With the large number of novel proteins being derived from genomics, proteomics, and traditional biochemical approaches there is a tremendous need to develop more efficient methods for the discovery and optimization of small molecule ligands to help determine the biological function of these proteins.
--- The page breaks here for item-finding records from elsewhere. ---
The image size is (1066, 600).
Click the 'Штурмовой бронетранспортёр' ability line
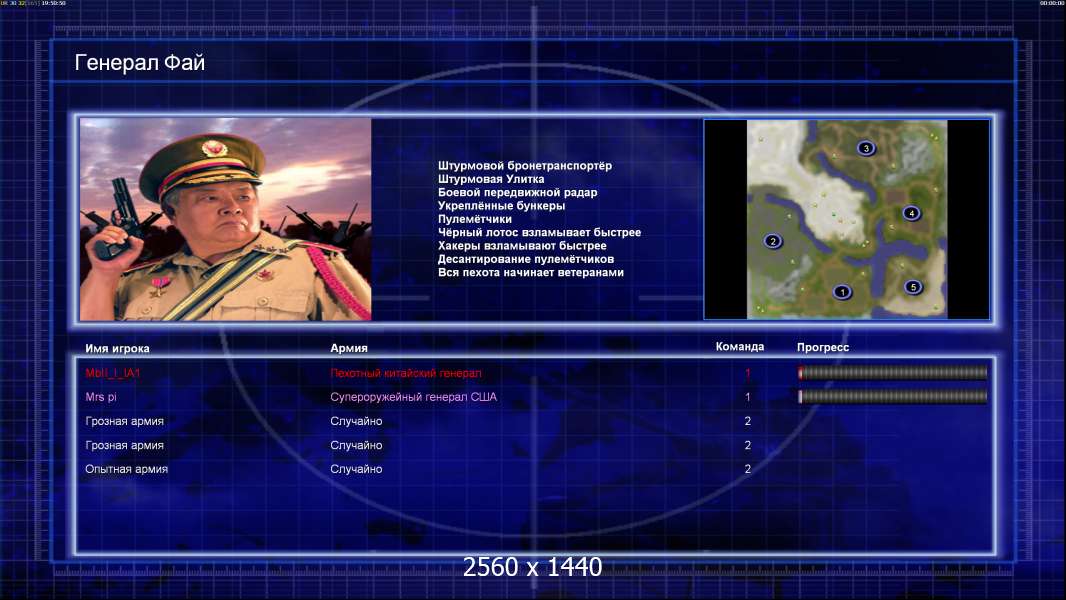525,166
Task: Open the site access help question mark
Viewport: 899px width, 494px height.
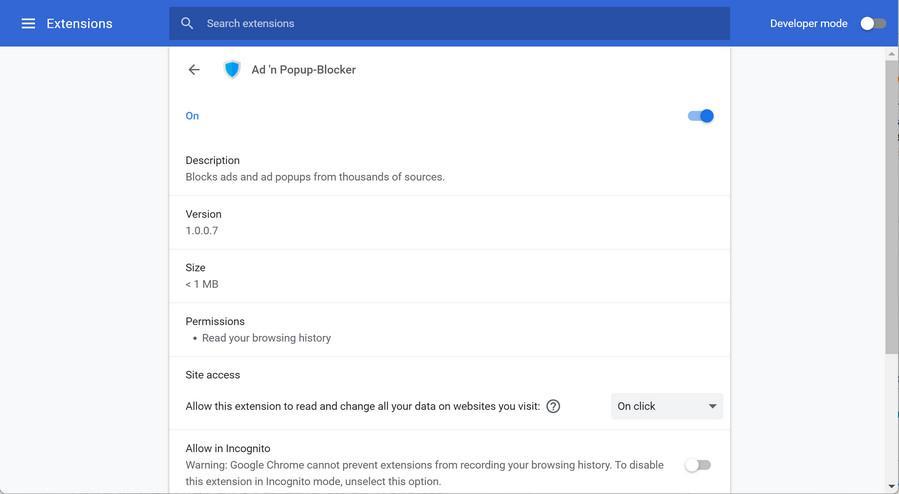Action: [x=553, y=406]
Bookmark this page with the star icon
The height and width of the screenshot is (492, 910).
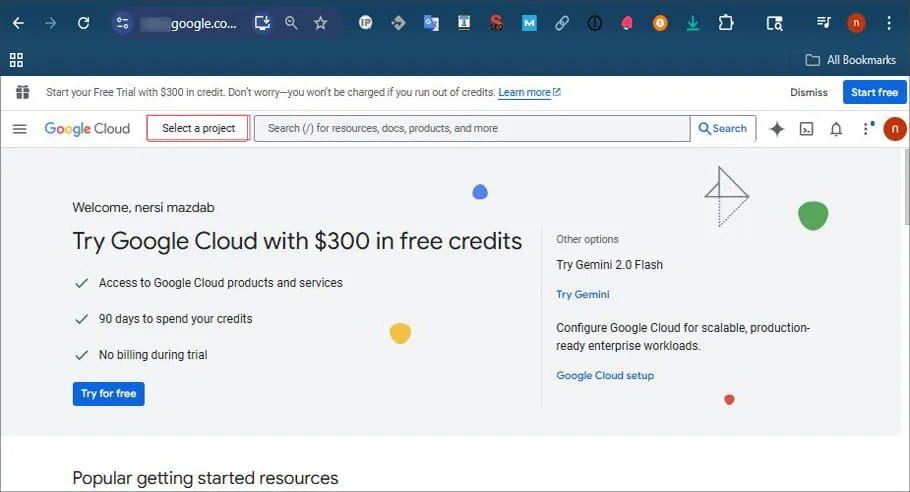click(320, 23)
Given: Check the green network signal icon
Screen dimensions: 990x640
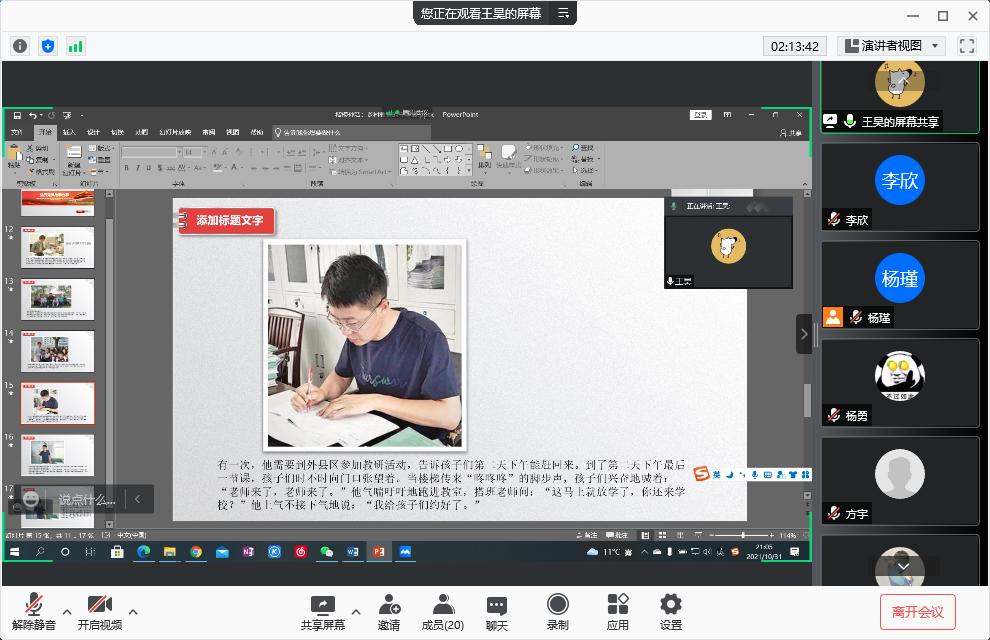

Not surprisingly, many of these new targets come from protein families that have received considerable attention ((a) Dolle, R. E., Molecular Diversity, 3, 199 (1998); (b) Dolle et al., J. Comb. Chem., 1, 235 (1999); (c) Dolle, R. E., J. Comb. Chem., 2, 383 (2000) and references therein) in the past such as GPCRs, proteases, and kinases. This presents the combinatorial chemists with the opportunity to take scaffolds developed against a particular protein family member and develop generalized synthetic schemes that allow other family members to be selectively targeted.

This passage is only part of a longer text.